U.N. Secretary-General Antonio Guterres on Wednesday announced the “UN80 Initiative,” a streamlining program named after the upcoming 80th anniversary of the world body. Skeptics suggested the program will be a largely theatrical attempt to ward off U.S. spending cuts by vaguely imitating America’s new fat-trimming Department of Government Efficiency (DOGE).

“These efforts are not ends in themselves. They are about better serving people whose very lives depend on us. They are about hardworking taxpayers around the world who underwrite everything we do,” Guterres told reporters on Wednesday.

“It is essential that an organizational system as complex and crucial as the United Nations subjects itself to rigorous and regular scrutiny to assess its fitness for purpose in carrying out its goals efficiently,” he said.

“This 80th anniversary year of the United Nations is a prime moment to expand all our efforts, recognising the need for even greater urgency and ambition,” he continued.

“This goes far beyond the technical. Budgets at the United Nations are not just numbers on a balance sheet — they are a matter of life and death for millions around the world,” he declared.

Guterres said streamlining and belt-tightening are necessary because “resources are shrinking across the board, and they have been for some time.”

“For at least the past seven years, the United Nations has faced a liquidity crisis because not all Member States pay in full, and many also do not pay on time,” he complained.

According to the United Nations, only 75 of its 193 member states have paid their full “assessed contributions” for 2025. Last year, 152 member states paid their full dues by the end of December.

Guterres promised to “move as soon as possible in areas where I have the authority,” while urging individual member states to “consider the many decisions that rest with them.”

Although his rhetoric was very similar to that of President Donald Trump and his cost-cutting adviser Elon Musk, Guterres insisted UN80 will not be “a version of DOGE.” He also said the program was not a hasty response to possible cuts in U.N. funding by the Trump administration.

Many critics of the United Nations, and of Guterres’ leadership as secretary-general, found these assertions difficult to believe.

“He’s had 8 to 10 years of opportunity to start what he’s calling for now, and there is not enough time in his remaining 18 months or 19 months in office that could provide any reason to think that his team is going to pivot and set the world on fire in ways that would be a footrace with whatever Elon Musk is doing,” said Hugh Dugan, head of a watchdog group called DOGE-UN.

Guterres was appointed to a second term as secretary-general in June 2021. His second term will expire in December 2026.

Dugan said he has already been told by U.N. insiders that Guterres’ UN80 plan includes no “real cuts” in the U.N.’s extravagant spending.

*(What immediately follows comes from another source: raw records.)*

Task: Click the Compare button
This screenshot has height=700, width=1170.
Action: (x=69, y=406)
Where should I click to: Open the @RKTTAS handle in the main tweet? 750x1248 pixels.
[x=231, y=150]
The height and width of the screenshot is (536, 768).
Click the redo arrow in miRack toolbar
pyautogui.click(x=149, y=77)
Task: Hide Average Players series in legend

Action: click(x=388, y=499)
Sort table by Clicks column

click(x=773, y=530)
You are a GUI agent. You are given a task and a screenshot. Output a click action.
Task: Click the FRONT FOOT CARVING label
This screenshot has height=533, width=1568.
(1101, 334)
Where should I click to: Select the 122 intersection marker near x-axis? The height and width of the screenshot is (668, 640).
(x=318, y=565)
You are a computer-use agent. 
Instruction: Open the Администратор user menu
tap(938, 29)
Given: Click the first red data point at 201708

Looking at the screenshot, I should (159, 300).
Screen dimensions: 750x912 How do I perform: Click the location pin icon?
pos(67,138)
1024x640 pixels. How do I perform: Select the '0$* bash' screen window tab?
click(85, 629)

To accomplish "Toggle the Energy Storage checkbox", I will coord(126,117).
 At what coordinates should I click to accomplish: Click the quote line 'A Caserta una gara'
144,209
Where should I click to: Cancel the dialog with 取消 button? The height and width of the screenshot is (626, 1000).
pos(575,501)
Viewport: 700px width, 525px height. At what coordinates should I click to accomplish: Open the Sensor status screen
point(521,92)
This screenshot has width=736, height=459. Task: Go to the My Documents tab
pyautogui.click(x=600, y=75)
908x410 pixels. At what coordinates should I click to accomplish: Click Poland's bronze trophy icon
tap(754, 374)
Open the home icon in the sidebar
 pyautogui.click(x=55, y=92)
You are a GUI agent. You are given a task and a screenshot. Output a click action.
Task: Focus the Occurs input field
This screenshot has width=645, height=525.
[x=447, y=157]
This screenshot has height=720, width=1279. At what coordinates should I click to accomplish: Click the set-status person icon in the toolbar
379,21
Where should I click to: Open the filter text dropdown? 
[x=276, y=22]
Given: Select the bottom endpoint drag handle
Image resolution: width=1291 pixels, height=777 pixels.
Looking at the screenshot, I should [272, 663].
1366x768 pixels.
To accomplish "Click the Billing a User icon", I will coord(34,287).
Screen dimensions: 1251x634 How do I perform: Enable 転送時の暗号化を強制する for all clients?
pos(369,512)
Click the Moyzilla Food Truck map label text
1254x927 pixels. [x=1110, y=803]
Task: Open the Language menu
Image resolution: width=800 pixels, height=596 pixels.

Dugan made his remarks to Fox News Digital, which asked Guterres spokesman Stephane Dujarric if the U.N. was worried about Musk and DOGE making deep cuts to U.S. funding for the United Nations. Dujarric declined to answer, deferring to Guterres’ press conference earlier in the day.

Touro Institute on Human Rights Director Anne Bayefsky was even less charitable than Dugan, denouncing the U.N. as a “bloated, corrupt and profoundly anti-American and anti-Jewish institution.”

“Every time a U.S. government begins to try to hold it to account or use the power of the purse to change this nonsensical equation, the U.N. trots out a ‘reform’ fake-out and America rolls over,” Bayefsky warned.

President Trump and DOGE can change this perverse state of affairs,” she said.

Bayefsky said Guterres is “running scared” because he fears his “nonsense about being engaged in an ‘ambitious reform agenda’ will be called out.”

American Enterprise Institute (AEI) senior fellow Michael Rubin suggested last week that the U.N. could use a visit from DOGE – and he advised Secretary of State Marco Rubio to withhold all U.N. funding unless Guterres agrees to arrange such a visit.

“While many Americans may complain about efforts to return fiscal responsibility to government and to jump-start the economy by reducing the tax burden, even the most spendthrift members of Congress appear to be fiscal conservatives next to the United Nation’s bloated bureaucracy,” he said.

“Since socialist and former Portuguese Prime Minister Antonio Guterres became secretary-general and began to jet around the globe, the U.N.’s total expenditures have increased rapidly, growing by almost 12% or $7 billion between 2021 and 2022,” he noted.

Rubin pointed to expensive boondoggles such as the U.N. Committee on Soups and Broth, its lavishly funded boutique postal service, and big spending on unnecessary travel in the age of teleconferencing as evidence Guterres has not been a careful steward of U.N. funds.